Personalmente, creo que la cesárea es de las peores cosas que te pueden pasar a la hora de tener un hijo. Con esto no digo que no sea buena, que ha salvado vidas y que es un recurso. Pero me parece que debe ser siempre la última opción. Es una cirugía abdominal mayor, y hay hospitales y clínicas que las hacen como si de sacar una muela se tratase. No lo entiendo. La mujer cuyo parto termina en cesárea en este documental, me parte el corazón. Me da que pensar también sobre las famosas que se someten a “cesáreas programadas”, y que son tan guays que eligen el día que nace su hijo y salen del quirófano sin rastro de barriga. Qué pena me dan. Para mí son el vivo reflejo de lo loco que está el mundo “moderno”, en el que hemos dejado que el dinero termine con todo. En fin, en ese caso allá ellas, y ante todo respeto ante la forma de vivir el nacimiento de un hijo que cada una elija, no es que crea que son peores madres por ello. Pero a la chica de Siberia no parecía hacerle demasiada gracia. Afortunadamente estas intervenciones suelen acabar bien, lo que yo me pregunto es cuántas de las que se realizan estarán plenamente justificadas. 


La desgracia de tener una niña

En la India, tener una hija es el peor resultado posible de un embarazo. En El primer Grito nos acercan a un parto en este exótico país, de una familia sin medios, y que encima termina en niña.
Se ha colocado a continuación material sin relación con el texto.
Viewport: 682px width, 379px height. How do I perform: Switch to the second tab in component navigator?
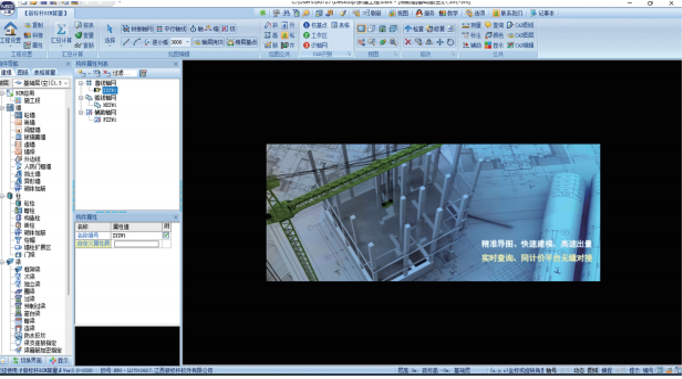pyautogui.click(x=23, y=72)
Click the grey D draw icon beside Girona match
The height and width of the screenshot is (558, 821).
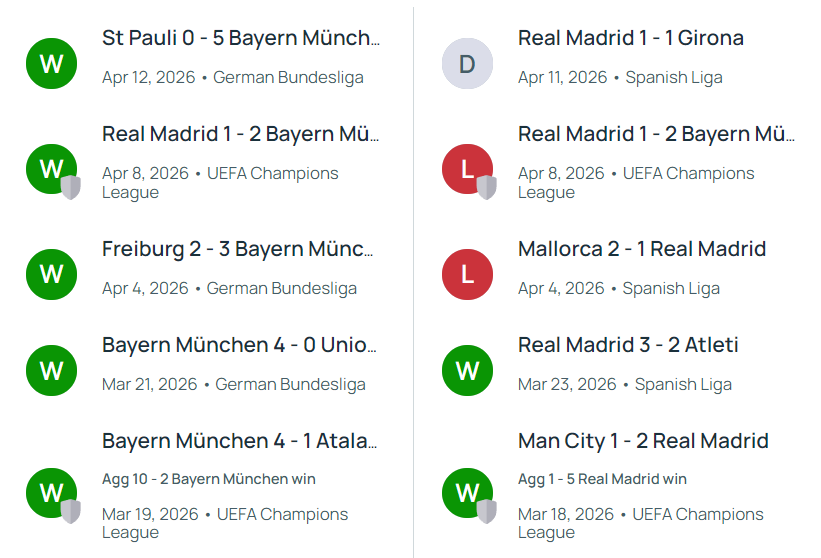tap(467, 64)
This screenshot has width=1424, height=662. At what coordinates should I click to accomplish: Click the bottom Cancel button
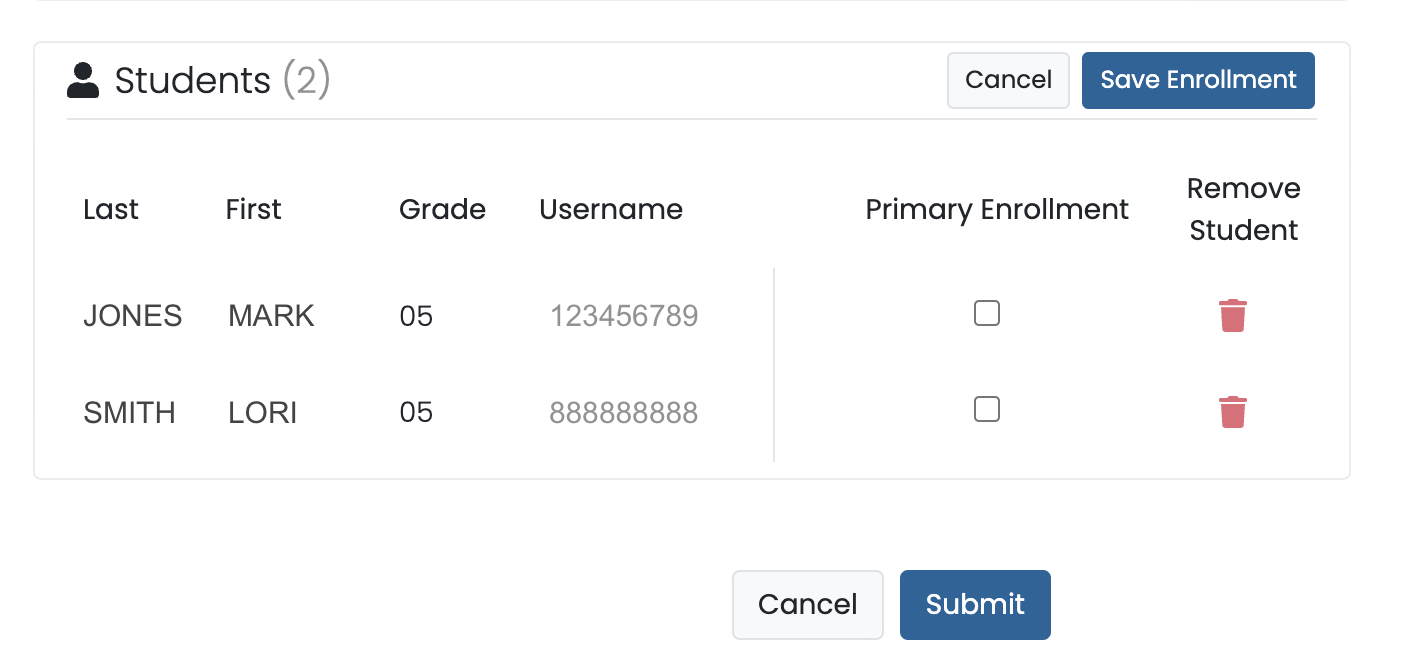tap(808, 604)
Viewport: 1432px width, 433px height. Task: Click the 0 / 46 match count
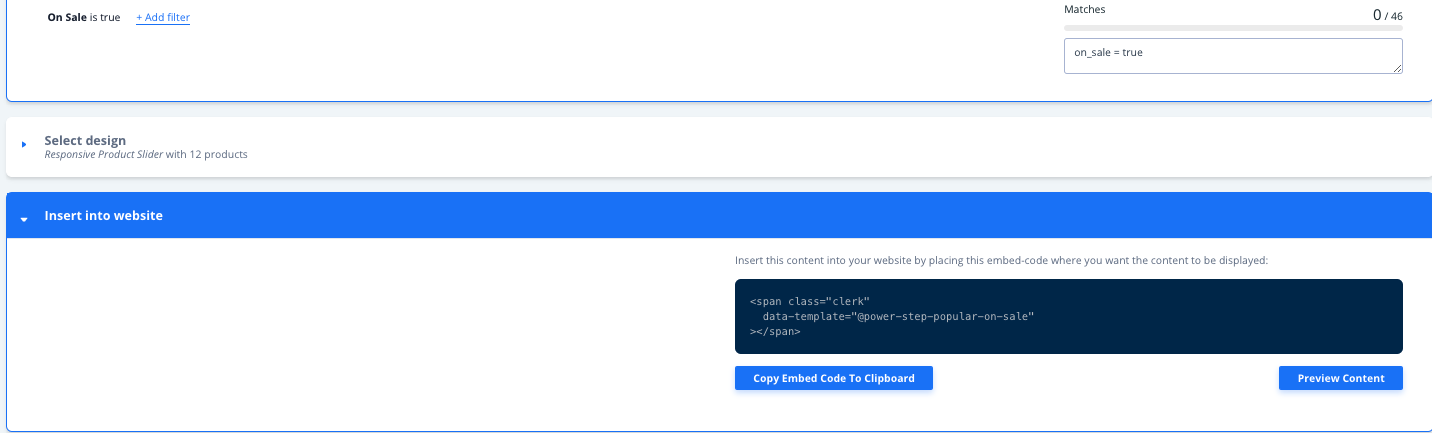tap(1388, 15)
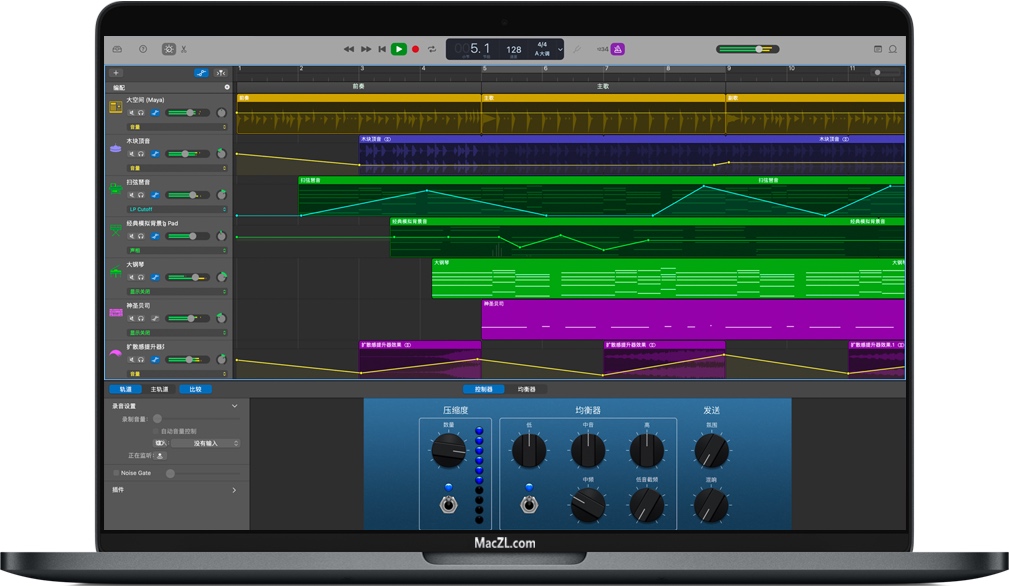The height and width of the screenshot is (586, 1009).
Task: Enable the Noise Gate checkbox
Action: click(x=115, y=473)
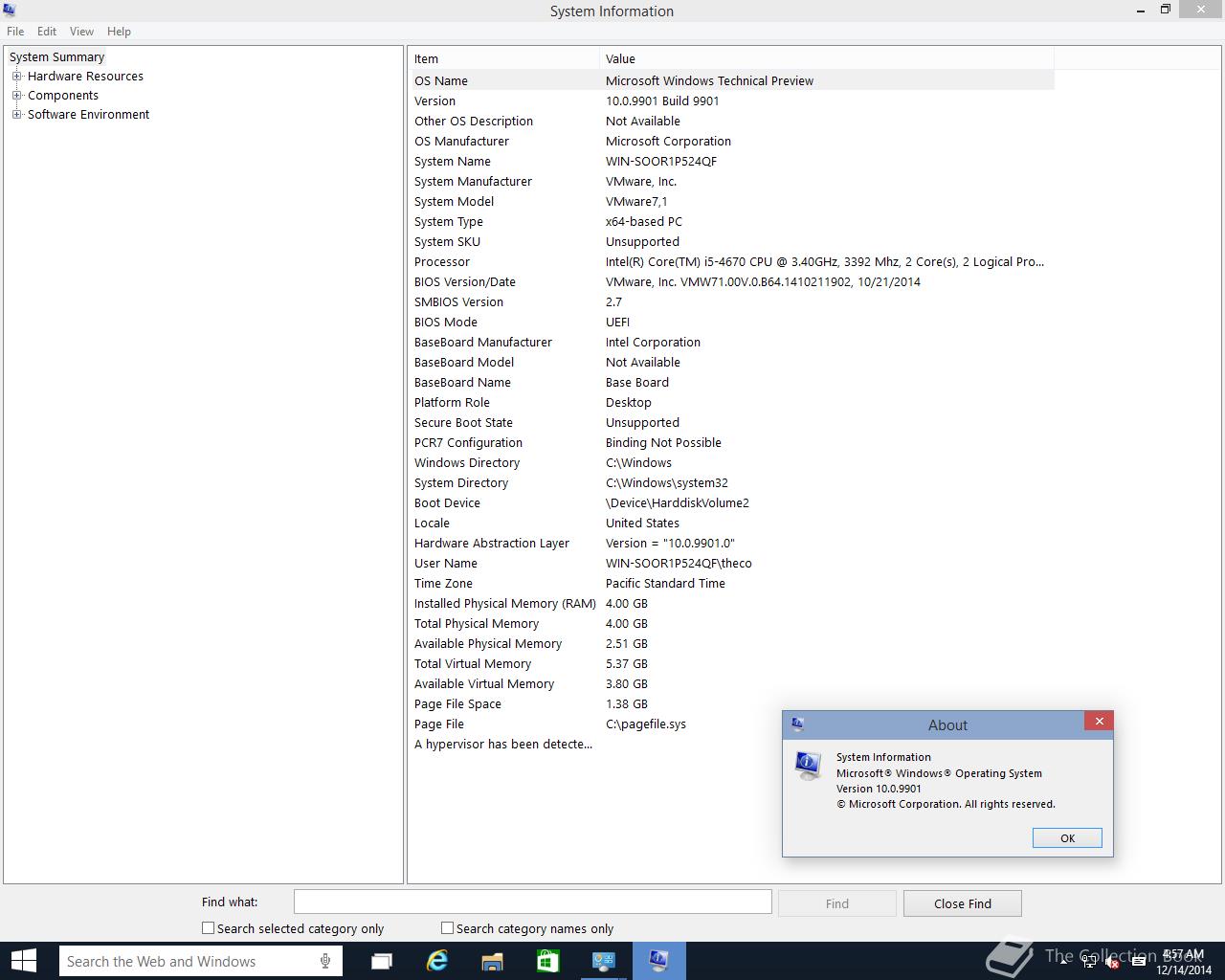Screen dimensions: 1225x980
Task: Close the About dialog with X
Action: [x=1099, y=722]
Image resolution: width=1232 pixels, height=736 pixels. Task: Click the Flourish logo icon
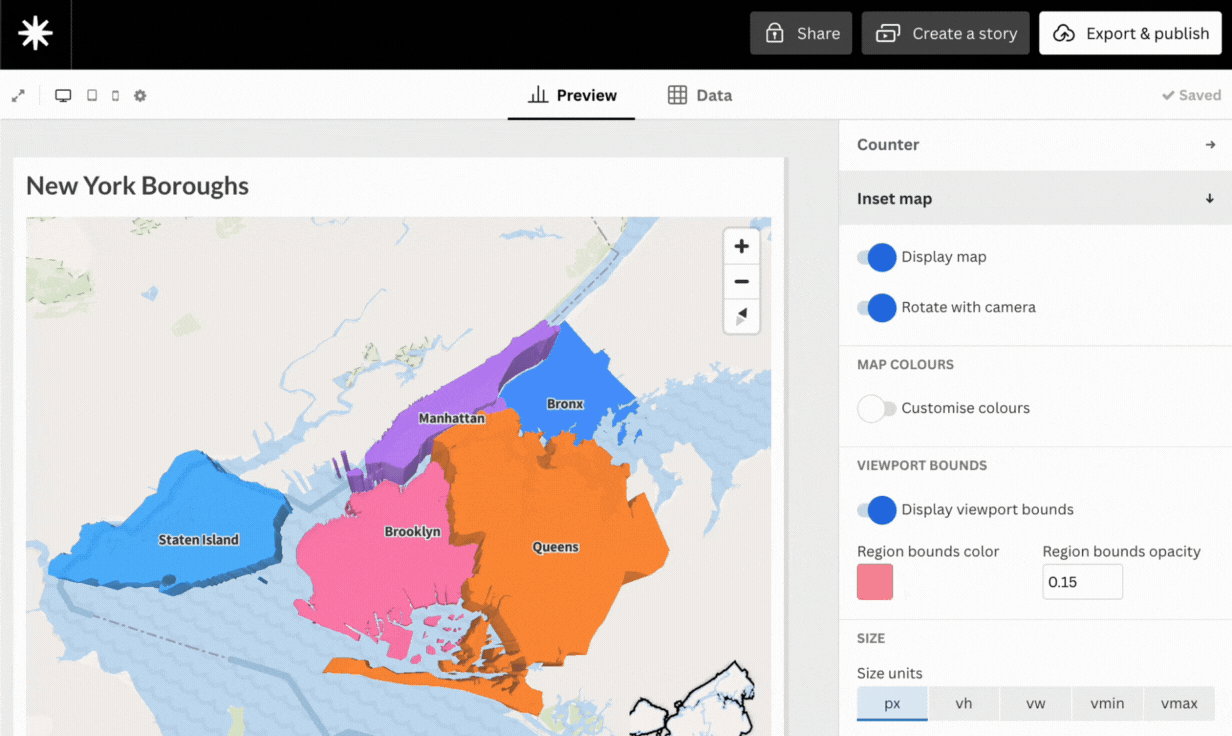pos(35,34)
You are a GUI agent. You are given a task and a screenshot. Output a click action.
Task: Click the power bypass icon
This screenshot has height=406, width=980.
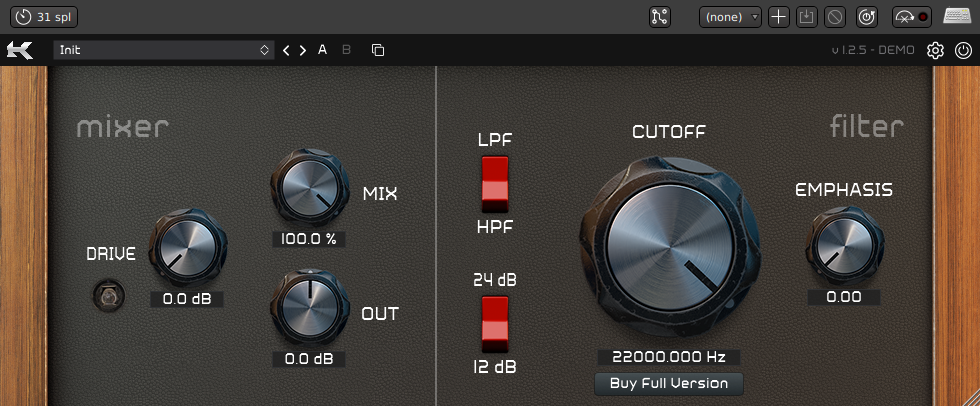coord(962,50)
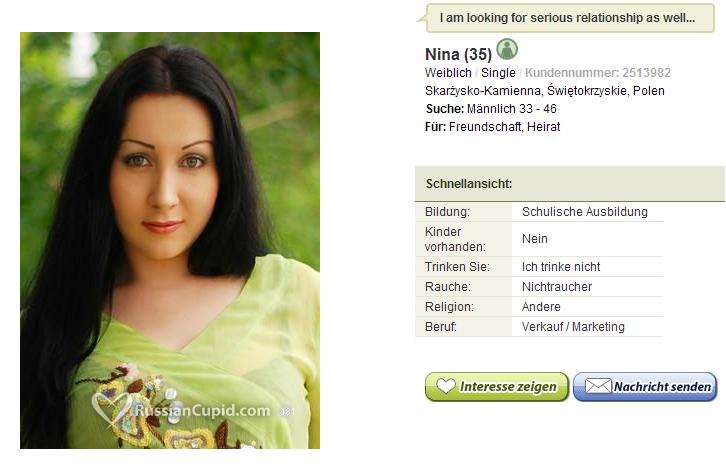The width and height of the screenshot is (726, 470).
Task: Click the Skarżysko-Kamienna location line
Action: point(544,91)
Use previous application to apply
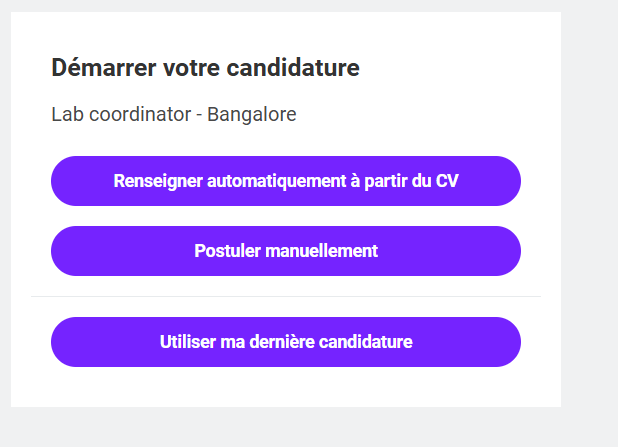This screenshot has width=618, height=447. (x=286, y=342)
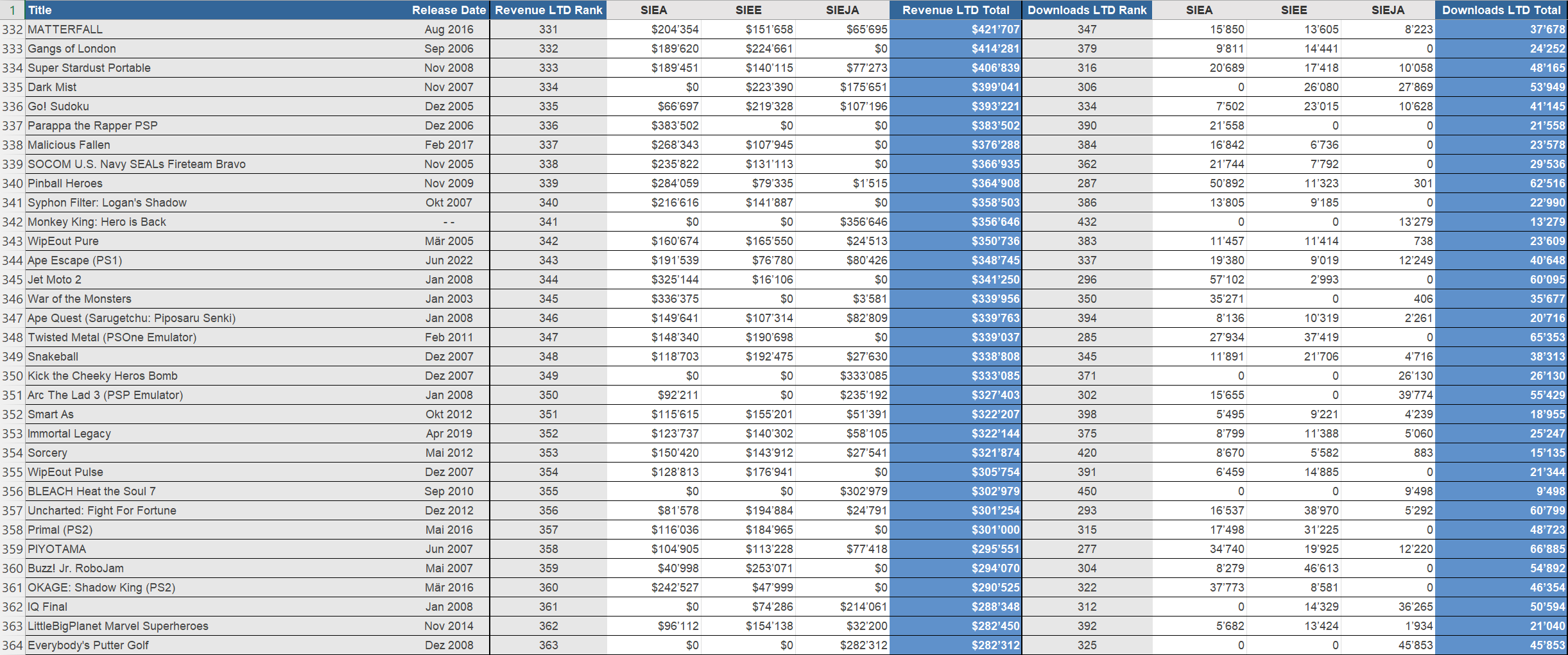Click the Revenue LTD Rank header

(548, 10)
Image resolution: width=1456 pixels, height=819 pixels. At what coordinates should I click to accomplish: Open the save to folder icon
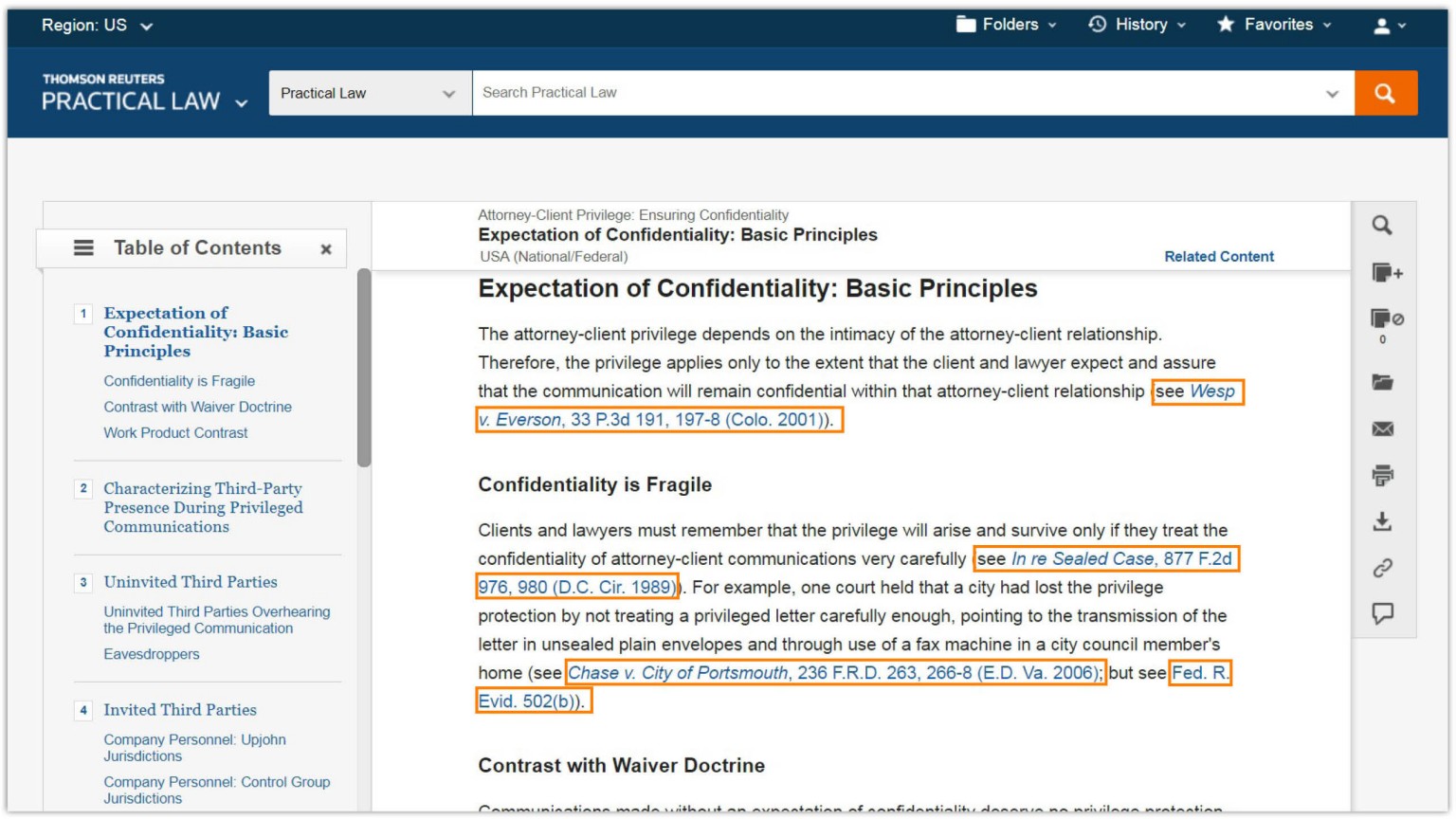coord(1382,382)
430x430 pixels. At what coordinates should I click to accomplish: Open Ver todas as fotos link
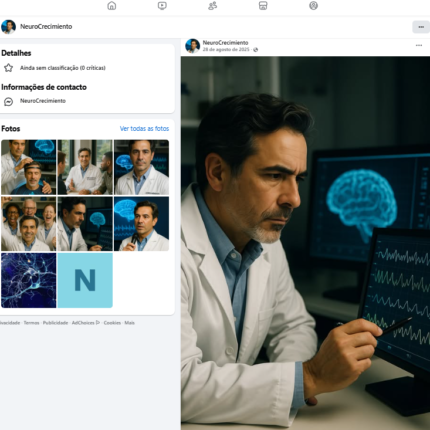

La cara inicial de decepción de la madre es un poema, ya que una hija supone que, si quieres casarla y hacer cierto ”negocio” con ella, tienes que procurarle una dote muy cara para una familia en sus paupérrimas circunstancias. Una barbaridad a todas luces, pero que sigue pasando a día de hoy. Una historia que quizás nos pueda recordar por un momento que, pese a todo, las nacidas en este lado del mundo somos mujeres bastante afortunadas, aunque en todos los países y en todos los ámbitos todavía hay muchas cosas que mejorar, siempre hay un lado que se lleva la parte más dura de la desigualdad de género. 


Sobre la arena

Otra de las historias que nos relata El Primer Grito es la de una mujer tuareg. Otro caso de desigualdad flagrante envuelto de pobreza. La peor de las historias. Las mujeres tuareg tienen que irse a parir al desierto, puesto que las tiendas de los campamentos están reservadas para los hombres. Escandaloso desde el punto de vista cultural, una realidad que me era totalmente desconocida y se me ha clavado. Mientras las mamás modernas y occidentales debatimos sobre si queremos o no epidural, otras mujeres no tienen siquiera una toalla limpia con que envolver a su recién nacido. Da que pensar. 


El parto con delfines

No había oído hablar de esta práctica, ni por supuesto tengo la posibilidad ni de plantearme que mi parto sea así. A priori parece todo muy bucólico y muy bonito pero me surgen dudas y no me queda muy claro la ventaja de la presencia de los delfines en sí misma. Claro que el documental muestra tantas historias que es normal que algunos detalles se pierdan. Este parto se da en México, aunque no me consta que sea frecuente en ese país, puede que sea simplemente una opción más que sin ser mayoritaria o representativa de la realidad del parto en un país concreto, merecía estar reflejada en El primer grito.


También es posible que el detalle exista y me lo haya perdido, de esta última o de todas las historias que aparecen en el primer grito. Por eso os invito y os animo a verlo ya dejaros asombrar por todas las realidades mundiales que rodean al parto. Al final de todo me queda como reflexión final el que, independientemente de la circunstancia, del transcurso del proceso, o del resultado, el parto es una realidad Femenina con mayúsculas, y en momento de tal relevancia en la vida de cualquier mujer (de aquí o de allá) que el trabajo para recuperar nuestro poder y control sobre él es una necesidad imperiosa. Debemos poder decidir, contar con información, utilizar las herramientas a nuestra disposición, huir de la superstición y del dogma, e intentar caminar en la lucha por un parto y una maternidad libres, seguros y felices en cualquier lugar del mundo.